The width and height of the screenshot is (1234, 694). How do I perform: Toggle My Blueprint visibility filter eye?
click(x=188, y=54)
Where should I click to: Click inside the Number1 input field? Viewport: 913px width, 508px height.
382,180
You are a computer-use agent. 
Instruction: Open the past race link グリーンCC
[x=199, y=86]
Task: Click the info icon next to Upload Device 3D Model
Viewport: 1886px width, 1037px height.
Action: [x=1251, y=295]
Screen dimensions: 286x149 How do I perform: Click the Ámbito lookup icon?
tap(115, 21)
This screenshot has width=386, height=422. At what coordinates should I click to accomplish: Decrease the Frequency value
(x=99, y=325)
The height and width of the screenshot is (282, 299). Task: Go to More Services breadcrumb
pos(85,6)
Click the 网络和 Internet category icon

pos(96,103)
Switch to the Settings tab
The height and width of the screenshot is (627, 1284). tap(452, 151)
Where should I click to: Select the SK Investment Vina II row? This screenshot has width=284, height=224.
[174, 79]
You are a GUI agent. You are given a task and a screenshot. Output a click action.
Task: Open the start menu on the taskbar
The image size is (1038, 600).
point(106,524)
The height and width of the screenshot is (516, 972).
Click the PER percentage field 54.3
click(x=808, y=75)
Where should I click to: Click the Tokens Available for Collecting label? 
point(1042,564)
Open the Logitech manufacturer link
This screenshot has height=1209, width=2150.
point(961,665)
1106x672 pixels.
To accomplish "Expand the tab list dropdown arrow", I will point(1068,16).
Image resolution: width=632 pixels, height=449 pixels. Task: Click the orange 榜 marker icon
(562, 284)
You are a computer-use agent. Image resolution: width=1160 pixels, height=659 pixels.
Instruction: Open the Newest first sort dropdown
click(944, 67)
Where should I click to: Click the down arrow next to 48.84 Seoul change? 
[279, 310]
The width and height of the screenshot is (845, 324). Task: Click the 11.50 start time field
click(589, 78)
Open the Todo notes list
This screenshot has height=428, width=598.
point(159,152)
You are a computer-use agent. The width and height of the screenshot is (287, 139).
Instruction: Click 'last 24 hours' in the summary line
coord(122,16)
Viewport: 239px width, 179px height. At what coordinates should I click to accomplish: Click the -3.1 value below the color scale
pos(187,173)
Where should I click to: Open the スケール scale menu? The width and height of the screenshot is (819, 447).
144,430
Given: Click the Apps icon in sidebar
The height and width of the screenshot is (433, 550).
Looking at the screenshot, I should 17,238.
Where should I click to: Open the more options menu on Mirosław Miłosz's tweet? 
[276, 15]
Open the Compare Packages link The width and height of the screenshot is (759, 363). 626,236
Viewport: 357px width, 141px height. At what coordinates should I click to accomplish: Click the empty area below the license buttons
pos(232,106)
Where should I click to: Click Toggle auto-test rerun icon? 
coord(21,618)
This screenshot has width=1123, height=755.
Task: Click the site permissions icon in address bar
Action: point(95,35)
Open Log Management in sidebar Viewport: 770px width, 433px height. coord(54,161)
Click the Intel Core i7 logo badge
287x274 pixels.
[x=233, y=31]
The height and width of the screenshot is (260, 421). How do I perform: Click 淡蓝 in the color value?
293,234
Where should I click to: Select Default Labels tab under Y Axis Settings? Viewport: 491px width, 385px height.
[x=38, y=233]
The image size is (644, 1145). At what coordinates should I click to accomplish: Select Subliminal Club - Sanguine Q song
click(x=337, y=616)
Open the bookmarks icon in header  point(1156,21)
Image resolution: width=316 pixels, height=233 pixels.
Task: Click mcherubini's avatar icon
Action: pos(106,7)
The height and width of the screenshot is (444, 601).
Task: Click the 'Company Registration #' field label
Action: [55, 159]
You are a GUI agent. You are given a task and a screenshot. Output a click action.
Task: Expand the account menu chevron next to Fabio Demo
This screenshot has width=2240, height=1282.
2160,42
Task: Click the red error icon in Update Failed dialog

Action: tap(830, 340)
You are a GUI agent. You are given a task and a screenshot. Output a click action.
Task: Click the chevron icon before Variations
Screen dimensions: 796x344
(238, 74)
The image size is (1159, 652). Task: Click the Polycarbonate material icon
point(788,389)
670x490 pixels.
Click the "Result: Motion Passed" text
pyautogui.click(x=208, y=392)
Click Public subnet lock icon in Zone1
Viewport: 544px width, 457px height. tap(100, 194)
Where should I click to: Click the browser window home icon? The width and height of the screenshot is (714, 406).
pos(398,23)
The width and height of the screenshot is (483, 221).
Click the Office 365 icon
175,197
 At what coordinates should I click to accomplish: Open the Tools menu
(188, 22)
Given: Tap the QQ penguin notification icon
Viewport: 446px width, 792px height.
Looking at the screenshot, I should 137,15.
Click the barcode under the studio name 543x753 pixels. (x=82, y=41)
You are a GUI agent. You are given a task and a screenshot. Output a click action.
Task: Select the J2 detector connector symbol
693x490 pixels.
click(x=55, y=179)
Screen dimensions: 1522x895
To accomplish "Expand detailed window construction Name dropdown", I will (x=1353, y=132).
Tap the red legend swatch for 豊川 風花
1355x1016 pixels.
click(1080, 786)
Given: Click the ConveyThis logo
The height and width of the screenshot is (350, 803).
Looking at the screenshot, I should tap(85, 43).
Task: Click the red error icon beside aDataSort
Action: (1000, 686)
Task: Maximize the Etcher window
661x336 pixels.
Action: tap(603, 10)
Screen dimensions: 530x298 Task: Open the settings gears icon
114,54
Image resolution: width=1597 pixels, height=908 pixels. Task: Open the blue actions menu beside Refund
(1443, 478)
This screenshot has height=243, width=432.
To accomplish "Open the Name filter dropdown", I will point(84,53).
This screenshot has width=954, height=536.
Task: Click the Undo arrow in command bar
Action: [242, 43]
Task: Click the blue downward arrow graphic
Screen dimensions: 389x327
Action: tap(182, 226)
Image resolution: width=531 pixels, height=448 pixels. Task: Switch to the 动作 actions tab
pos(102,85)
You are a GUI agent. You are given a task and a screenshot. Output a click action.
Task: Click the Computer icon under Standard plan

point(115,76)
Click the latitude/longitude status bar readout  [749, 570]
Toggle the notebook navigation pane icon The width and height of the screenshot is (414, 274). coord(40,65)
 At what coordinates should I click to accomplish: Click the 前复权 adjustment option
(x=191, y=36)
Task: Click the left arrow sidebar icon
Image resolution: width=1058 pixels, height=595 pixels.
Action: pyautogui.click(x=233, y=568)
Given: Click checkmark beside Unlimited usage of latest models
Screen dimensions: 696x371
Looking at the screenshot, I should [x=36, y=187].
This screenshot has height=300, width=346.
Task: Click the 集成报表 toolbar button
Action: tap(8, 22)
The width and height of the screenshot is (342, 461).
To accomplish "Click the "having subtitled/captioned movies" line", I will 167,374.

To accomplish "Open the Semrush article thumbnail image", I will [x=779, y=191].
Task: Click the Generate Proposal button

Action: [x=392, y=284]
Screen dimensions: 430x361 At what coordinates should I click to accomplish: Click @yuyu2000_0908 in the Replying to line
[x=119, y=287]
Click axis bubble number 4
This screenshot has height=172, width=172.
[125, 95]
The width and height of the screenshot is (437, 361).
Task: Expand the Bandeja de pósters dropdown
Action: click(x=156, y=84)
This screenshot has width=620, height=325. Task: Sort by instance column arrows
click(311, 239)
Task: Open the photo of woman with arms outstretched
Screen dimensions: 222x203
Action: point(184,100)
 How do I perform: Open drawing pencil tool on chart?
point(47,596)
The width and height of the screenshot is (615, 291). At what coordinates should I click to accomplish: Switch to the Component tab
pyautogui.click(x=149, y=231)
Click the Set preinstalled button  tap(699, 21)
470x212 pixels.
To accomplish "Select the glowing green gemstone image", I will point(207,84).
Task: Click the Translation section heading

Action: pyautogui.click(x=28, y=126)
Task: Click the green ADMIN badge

WHAT IS ASKED:
Could you write out the records again, from the line containing "Open the Compare" through the line containing "pos(232,106)", requests included, with every coordinate in the answers scaled by 1.85 and rounded to a whole number, halves rounding up? Return only those lines.

WRITTEN ANSWER:
Open the Compare Packages link The width and height of the screenshot is (759, 363). 1158,437
Viewport: 357px width, 141px height. At what coordinates should I click to accomplish: Click the empty area below the license buttons
pos(429,196)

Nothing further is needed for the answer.